[ACTION ITEM] Using the listing below, work out how many lines include the word "heading". Only the number is to be given.

= = = = =

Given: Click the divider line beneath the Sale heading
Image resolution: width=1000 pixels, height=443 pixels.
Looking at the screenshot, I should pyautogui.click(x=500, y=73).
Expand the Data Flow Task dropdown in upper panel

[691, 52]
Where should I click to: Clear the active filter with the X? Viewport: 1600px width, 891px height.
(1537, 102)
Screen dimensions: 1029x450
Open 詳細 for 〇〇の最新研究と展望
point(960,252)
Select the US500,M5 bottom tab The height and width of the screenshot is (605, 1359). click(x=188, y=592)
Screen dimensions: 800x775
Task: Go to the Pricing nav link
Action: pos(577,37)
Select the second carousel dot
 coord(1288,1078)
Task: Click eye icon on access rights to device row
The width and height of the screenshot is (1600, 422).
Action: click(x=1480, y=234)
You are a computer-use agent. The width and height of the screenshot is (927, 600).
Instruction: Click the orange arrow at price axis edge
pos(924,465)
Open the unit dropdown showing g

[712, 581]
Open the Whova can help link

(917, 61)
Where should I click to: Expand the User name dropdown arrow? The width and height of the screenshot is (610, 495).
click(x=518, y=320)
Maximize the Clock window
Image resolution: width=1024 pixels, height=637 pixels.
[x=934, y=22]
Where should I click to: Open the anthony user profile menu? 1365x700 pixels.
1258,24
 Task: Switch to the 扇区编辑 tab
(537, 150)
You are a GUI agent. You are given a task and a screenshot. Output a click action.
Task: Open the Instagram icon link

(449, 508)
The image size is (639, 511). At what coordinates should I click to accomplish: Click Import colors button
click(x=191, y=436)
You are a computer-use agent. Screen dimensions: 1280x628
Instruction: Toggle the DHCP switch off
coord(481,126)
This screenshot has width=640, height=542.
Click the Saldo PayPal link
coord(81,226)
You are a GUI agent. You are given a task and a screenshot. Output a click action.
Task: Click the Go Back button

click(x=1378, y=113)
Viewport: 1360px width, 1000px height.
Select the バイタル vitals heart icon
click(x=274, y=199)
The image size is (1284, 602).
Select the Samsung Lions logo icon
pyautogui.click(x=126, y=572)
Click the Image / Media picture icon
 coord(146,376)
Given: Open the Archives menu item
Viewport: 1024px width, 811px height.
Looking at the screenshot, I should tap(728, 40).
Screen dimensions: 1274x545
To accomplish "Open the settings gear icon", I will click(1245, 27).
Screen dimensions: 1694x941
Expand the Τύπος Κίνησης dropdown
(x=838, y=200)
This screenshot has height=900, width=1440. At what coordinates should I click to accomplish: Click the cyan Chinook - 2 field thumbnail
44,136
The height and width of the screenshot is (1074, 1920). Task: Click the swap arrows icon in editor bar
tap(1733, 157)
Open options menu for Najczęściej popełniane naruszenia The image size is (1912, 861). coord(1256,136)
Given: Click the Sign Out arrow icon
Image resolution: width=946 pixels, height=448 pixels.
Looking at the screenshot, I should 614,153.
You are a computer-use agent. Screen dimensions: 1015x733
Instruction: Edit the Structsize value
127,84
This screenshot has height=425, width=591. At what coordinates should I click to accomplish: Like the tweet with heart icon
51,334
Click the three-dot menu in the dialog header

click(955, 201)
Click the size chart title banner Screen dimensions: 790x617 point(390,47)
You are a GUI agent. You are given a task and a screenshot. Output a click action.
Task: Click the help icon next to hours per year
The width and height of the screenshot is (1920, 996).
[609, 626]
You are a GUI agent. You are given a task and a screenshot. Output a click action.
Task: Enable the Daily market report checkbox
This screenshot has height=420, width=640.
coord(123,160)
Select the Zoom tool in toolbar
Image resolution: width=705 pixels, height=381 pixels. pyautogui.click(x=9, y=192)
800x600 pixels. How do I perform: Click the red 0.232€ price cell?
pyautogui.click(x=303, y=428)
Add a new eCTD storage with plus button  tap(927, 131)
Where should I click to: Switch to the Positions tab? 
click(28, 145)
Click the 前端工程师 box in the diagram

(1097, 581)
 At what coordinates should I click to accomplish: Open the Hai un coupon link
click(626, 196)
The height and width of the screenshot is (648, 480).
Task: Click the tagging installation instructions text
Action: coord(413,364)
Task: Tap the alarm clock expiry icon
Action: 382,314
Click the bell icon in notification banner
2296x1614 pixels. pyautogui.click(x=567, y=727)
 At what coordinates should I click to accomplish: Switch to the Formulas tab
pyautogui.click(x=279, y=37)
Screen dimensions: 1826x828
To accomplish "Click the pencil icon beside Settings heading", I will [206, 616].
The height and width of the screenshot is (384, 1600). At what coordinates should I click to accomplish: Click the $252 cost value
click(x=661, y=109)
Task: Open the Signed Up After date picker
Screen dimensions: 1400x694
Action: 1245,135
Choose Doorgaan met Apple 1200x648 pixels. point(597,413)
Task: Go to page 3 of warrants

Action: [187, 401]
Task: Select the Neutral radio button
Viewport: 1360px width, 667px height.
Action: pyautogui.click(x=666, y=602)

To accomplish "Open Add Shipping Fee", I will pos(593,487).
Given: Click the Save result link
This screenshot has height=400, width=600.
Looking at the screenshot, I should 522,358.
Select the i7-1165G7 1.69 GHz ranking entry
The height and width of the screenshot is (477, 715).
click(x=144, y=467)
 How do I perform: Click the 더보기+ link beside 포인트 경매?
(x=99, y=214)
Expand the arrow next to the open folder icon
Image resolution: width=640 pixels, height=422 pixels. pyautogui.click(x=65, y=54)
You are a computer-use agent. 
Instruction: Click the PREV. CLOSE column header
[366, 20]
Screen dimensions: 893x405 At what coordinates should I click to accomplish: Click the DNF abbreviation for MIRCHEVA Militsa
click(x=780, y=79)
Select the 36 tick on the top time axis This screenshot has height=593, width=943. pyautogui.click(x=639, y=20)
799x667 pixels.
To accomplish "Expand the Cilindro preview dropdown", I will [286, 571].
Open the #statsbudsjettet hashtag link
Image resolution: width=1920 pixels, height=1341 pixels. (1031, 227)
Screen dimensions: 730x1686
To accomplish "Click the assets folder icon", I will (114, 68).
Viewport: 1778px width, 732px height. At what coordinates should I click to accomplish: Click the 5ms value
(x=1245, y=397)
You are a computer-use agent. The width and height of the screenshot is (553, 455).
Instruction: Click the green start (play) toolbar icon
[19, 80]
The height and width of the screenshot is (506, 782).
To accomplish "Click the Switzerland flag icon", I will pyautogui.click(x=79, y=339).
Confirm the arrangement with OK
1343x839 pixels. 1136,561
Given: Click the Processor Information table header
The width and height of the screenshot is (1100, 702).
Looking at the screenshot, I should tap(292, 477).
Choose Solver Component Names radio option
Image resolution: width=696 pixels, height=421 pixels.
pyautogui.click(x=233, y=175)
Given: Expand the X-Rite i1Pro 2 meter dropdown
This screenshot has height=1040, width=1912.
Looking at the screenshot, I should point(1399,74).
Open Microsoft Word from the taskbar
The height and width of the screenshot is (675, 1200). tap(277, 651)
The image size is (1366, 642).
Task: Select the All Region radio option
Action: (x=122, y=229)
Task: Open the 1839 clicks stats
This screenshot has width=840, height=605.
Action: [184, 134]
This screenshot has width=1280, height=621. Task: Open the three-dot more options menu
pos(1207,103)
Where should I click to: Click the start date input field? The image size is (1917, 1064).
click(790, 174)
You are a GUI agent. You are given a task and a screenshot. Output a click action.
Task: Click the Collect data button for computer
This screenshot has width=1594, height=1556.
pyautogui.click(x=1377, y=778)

= = = = =

[RESPONSE FOR THIS EXERCISE] 2